18, rue de la forge aux loups, à Bondy. J’y suis. Je gare la voiture. J’arrache mon sac. Mes clés. Pas de manteau. Je claque la porte. Je cours. Je sonne. Le cœur battant. Le souffle court.Des pas approchent. Une femme âgée tire la porte.

– Emilie ?

– Oui

– Je suis Jacqueline, sa mère. Suivez-moi.

Sa mère. Il avait une mère ? Bien sûr… Tout le monde a une mère mais pourquoi ne l’avais-je jamais rencontrée ? Je ne m’attarde pas. Je la suis. Le couloir est un peu sombre. L’escalier craque.  L’espace est confiné. Aux abords de la chambre, elle se retourne et murmure d’une voix étouffée.

– Il t’a attendu. Il t’a appelée. « Emilie,… » Ces derniers mots !

Et elle ajoute dans un sanglot :

– Mais il est parti. Il est … mort. A midi… enfin, un peu après.

Je suis anéantie. Trop tard. Je suis arrivée trop tard. Devant mon corps effondré, la femme m’enveloppe de ses bras.

– Il a laissé un paquet pour toi, chuchote-t-elle.

Le silence résonne. Ponctué de nos respirations, de nos larmes.

Alors, j’aspire d’un coup. Je me redresse, me dégage de ses bras et souffle fermement :

– Je ne veux pas rentrer dans la chambre. Je ne veux pas le voir. Je veux garder mes images intérieures. D’enfance et de joie.  De vie. Je ne veux rien changer.

Et sans attendre, je prends le paquet, dévale l’escalier, cours à ma voiture, et je m’effondre contre elle. Les larmes m’aveuglent. Et je comprends…
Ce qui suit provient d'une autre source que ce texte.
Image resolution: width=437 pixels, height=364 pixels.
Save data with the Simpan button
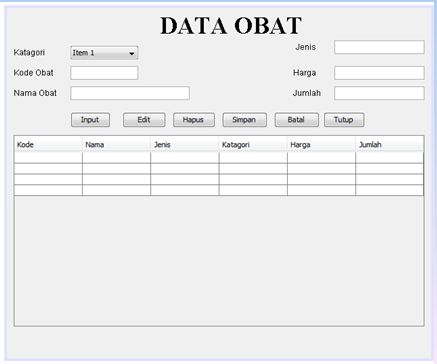[x=245, y=120]
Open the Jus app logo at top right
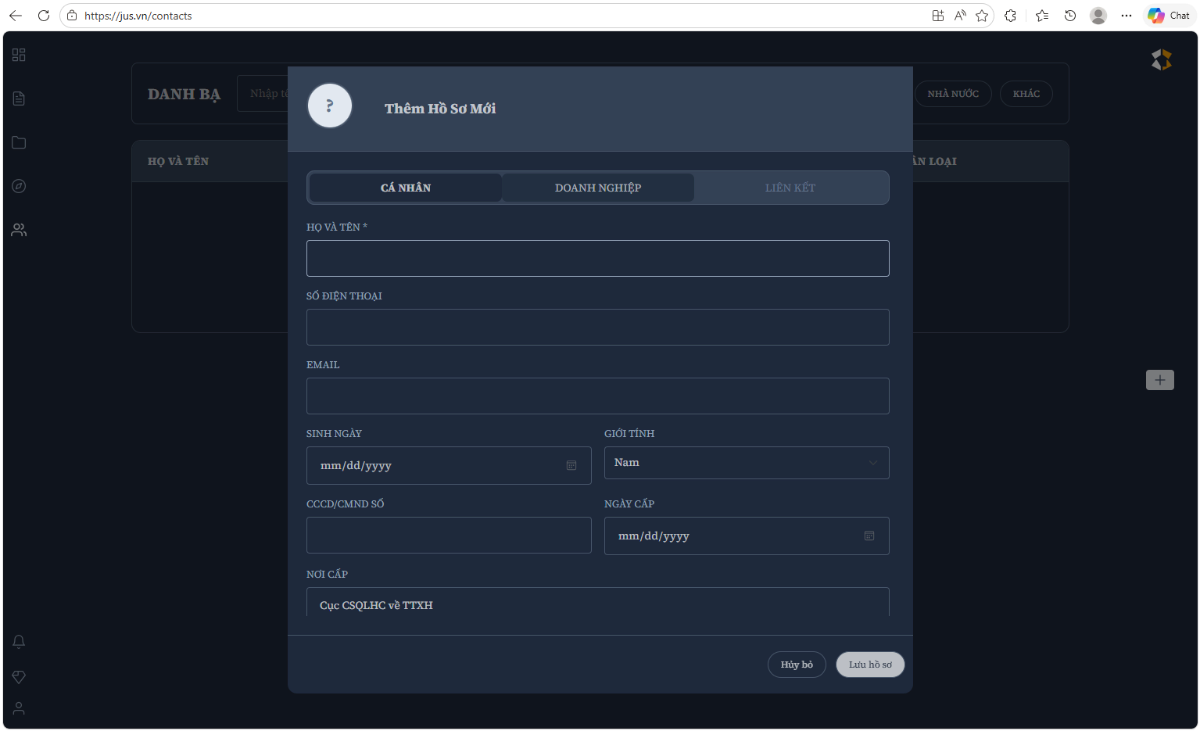 coord(1161,59)
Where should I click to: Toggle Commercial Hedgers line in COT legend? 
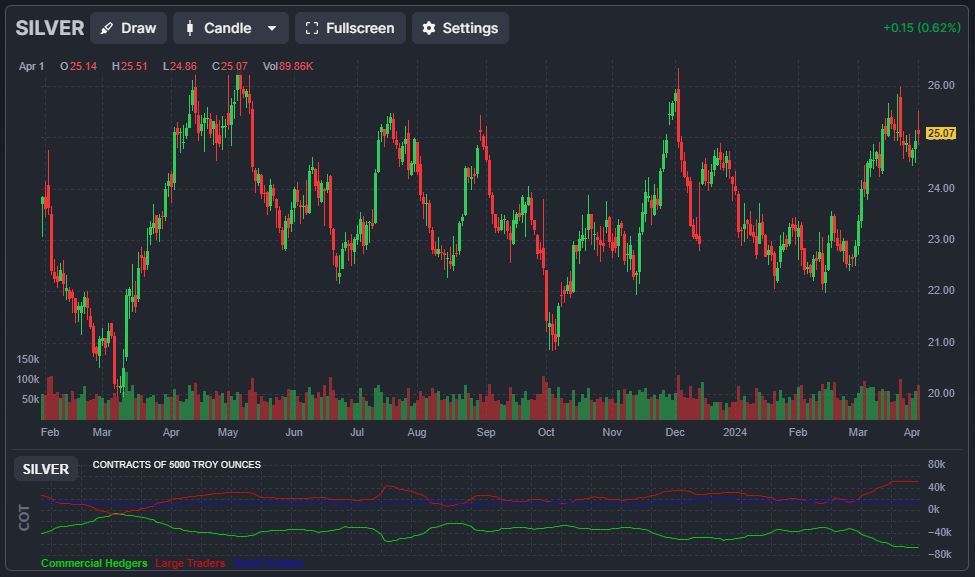[94, 563]
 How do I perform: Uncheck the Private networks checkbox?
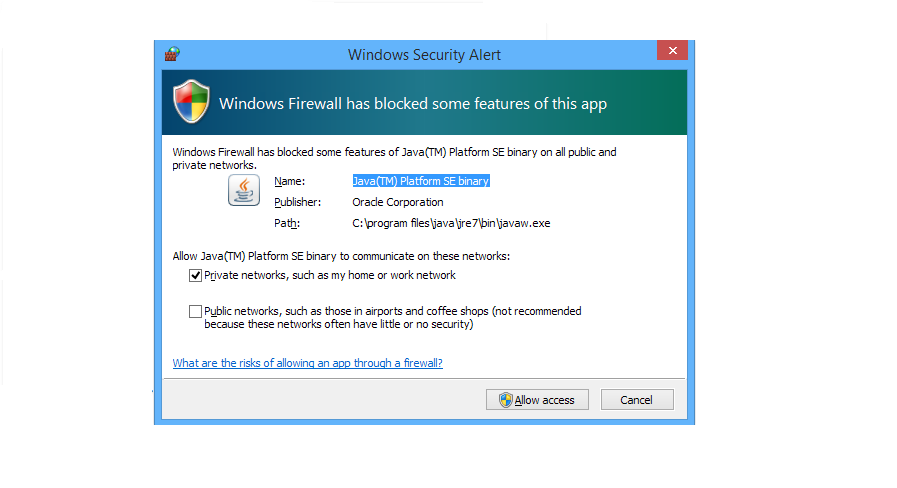point(195,276)

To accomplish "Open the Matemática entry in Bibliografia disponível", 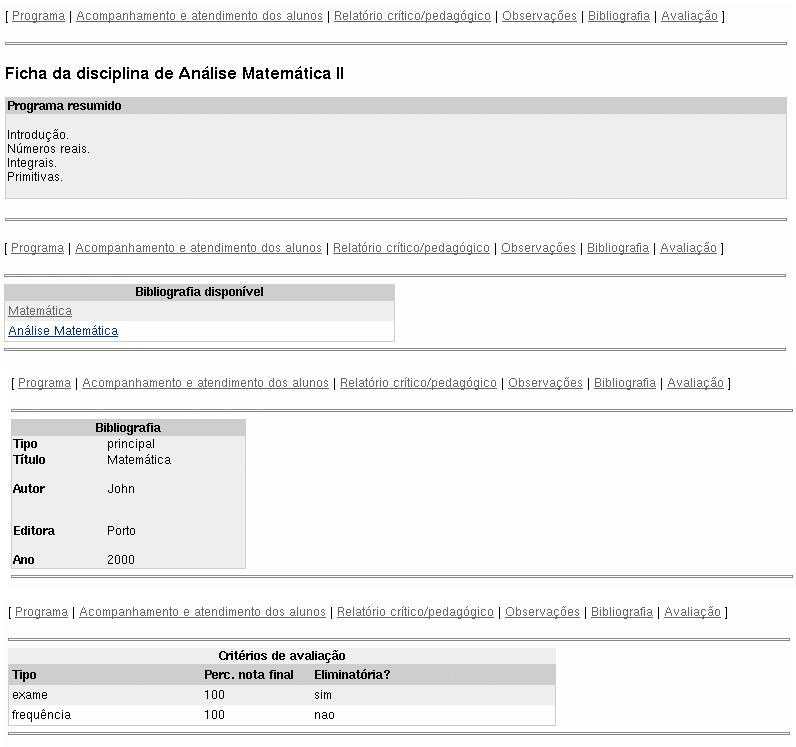I will point(40,311).
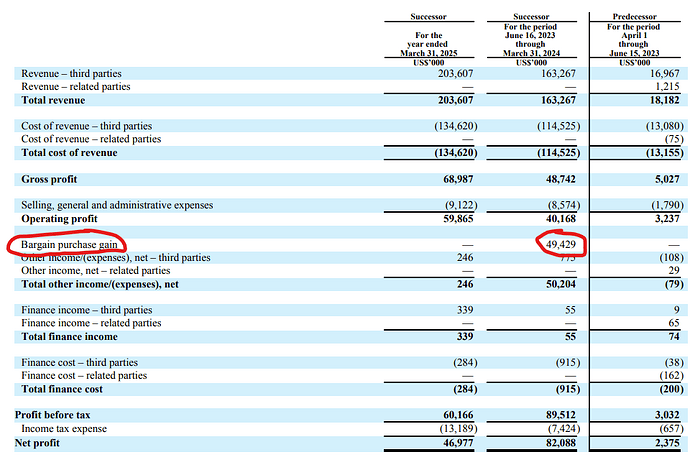690x465 pixels.
Task: Select the "Profit before tax" row label
Action: [59, 414]
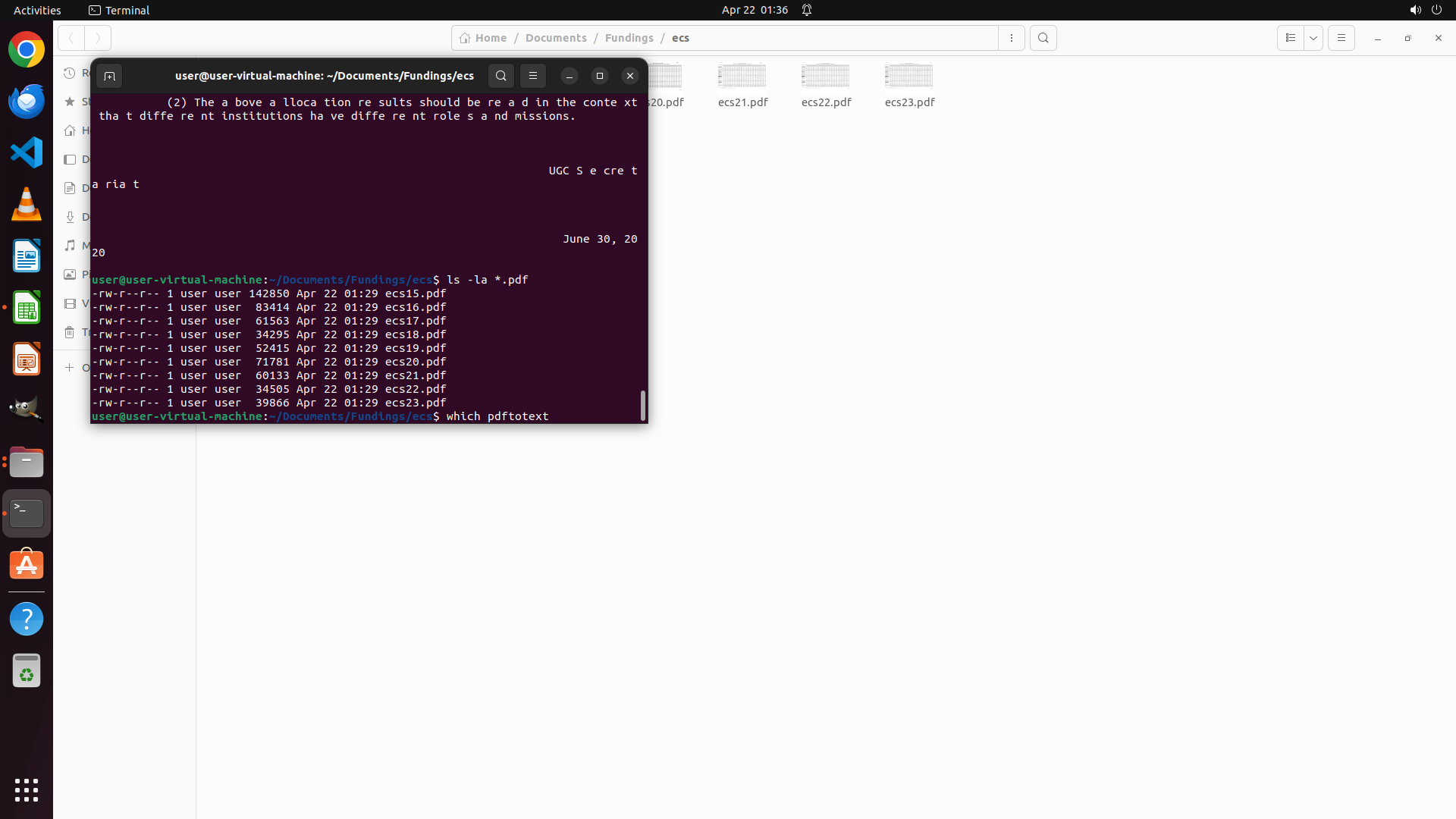Open new tab in Terminal window
Screen dimensions: 1456x819
click(109, 76)
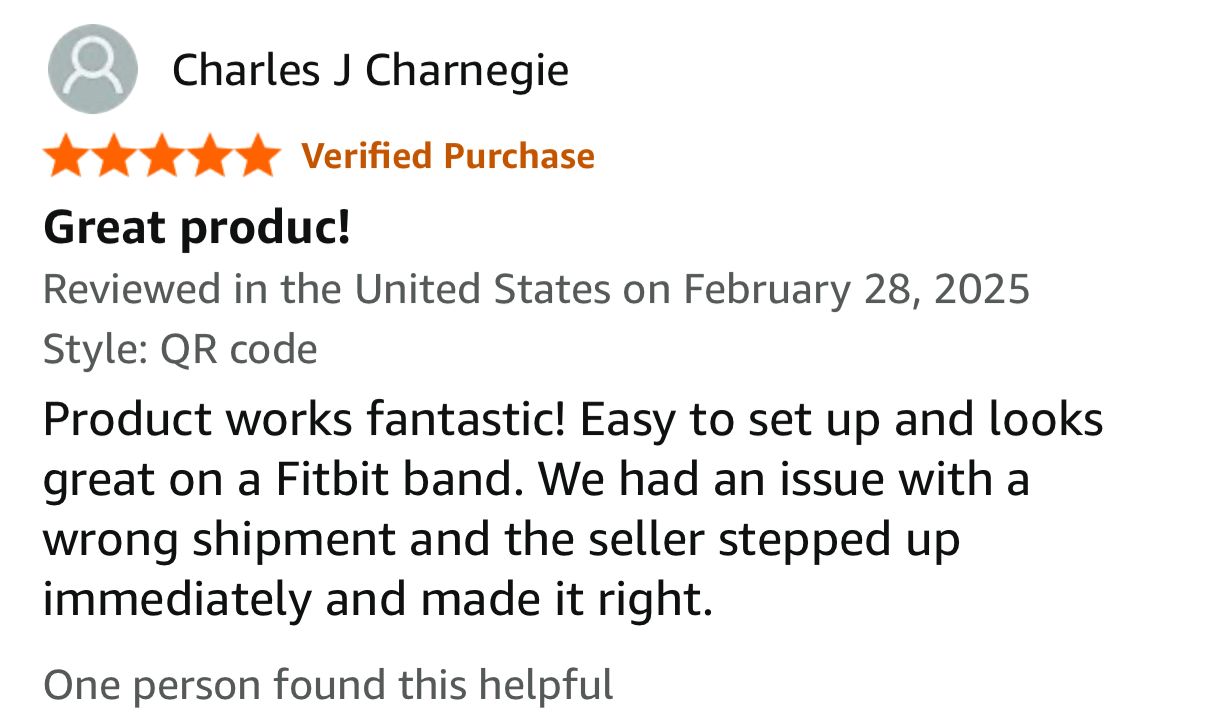1206x724 pixels.
Task: Click the fourth orange rating star
Action: [x=210, y=157]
Midi et quart. Ta vie a jailli en moi à cet instant précis. Il n’y a pas de hasard.

Portrait 4

Dans une fête récemment, j’ai croisé un couple dont la discordance m’a touché. Lui, bel homme aux cheveux noirs dans la représentation étudiée et elle, jolie et fine blonde un peu perdue le regard triste… Je lui laisse la parole.

J’avance doucement dans le grand parc éclairé. Timidement. Je ne suis pas une habituée de ces fêtes immenses où le champagne coule à flot, les regards se perdent en musique. Les codes ne sont pas les miens.
Je suis là pour toi. Pour te retrouver, te suivre, essayer de te garder. Tu as fondu devant mon innocente blondeur, j’ai été rejointe par ta vigueur contrôlée. Cette attention aigue, presqu’aux aguets de tout et de tous. Ce regard aiguisé, jamais au repos. J’ai été électrisée, bousculée, esclave. Et j’ai mis mes pas dans les tiens.
Je te vois sur le perron, j’assouplis mon pas inconsciemment, je chaloupe, je danse. Ton regard m’accroche, tu souris mais je sens comme une absence, une attente aussi. Tu as mis entre nous un imperceptible filtre. Que veux-tu de moi ce soir ?
La soirée a coulé. Impavide. Aux couleurs commandées. J’ai senti ta détente progressive. A l’inverse de mon plaisir. Je me perds dans ces fêtes sous commande de celui qui paie. Aux bulles prévisibles et jeux de dupes. Même les rires semblent prévus. Et dans celle-ci comme dans les autres, je m’y suis noyée. Mais j’ai tenté de le masquer le mieux possible, apportant à tes côtés ma contribution la plus attentive. Jouée.
J’ai dû y réussir mieux que je ne le pensais. Car ton salut de départ à nos hôtes a claqué comme une victoire. J’étais donc un valable faire-valoir ? Dans l’allée flamboyante, au retour, nos pas n’avaient pas le même écho. Peu de mots en commun. Si peu. Et la franchise de ton regard comme évaporée.
Où es-tu donc ? Avons-nous été ensemble ce soir ?

Portrait 3

C’est devant une peinture de la vie rurale avec des enfants dans les champs que cette idée de portrait m’est venue…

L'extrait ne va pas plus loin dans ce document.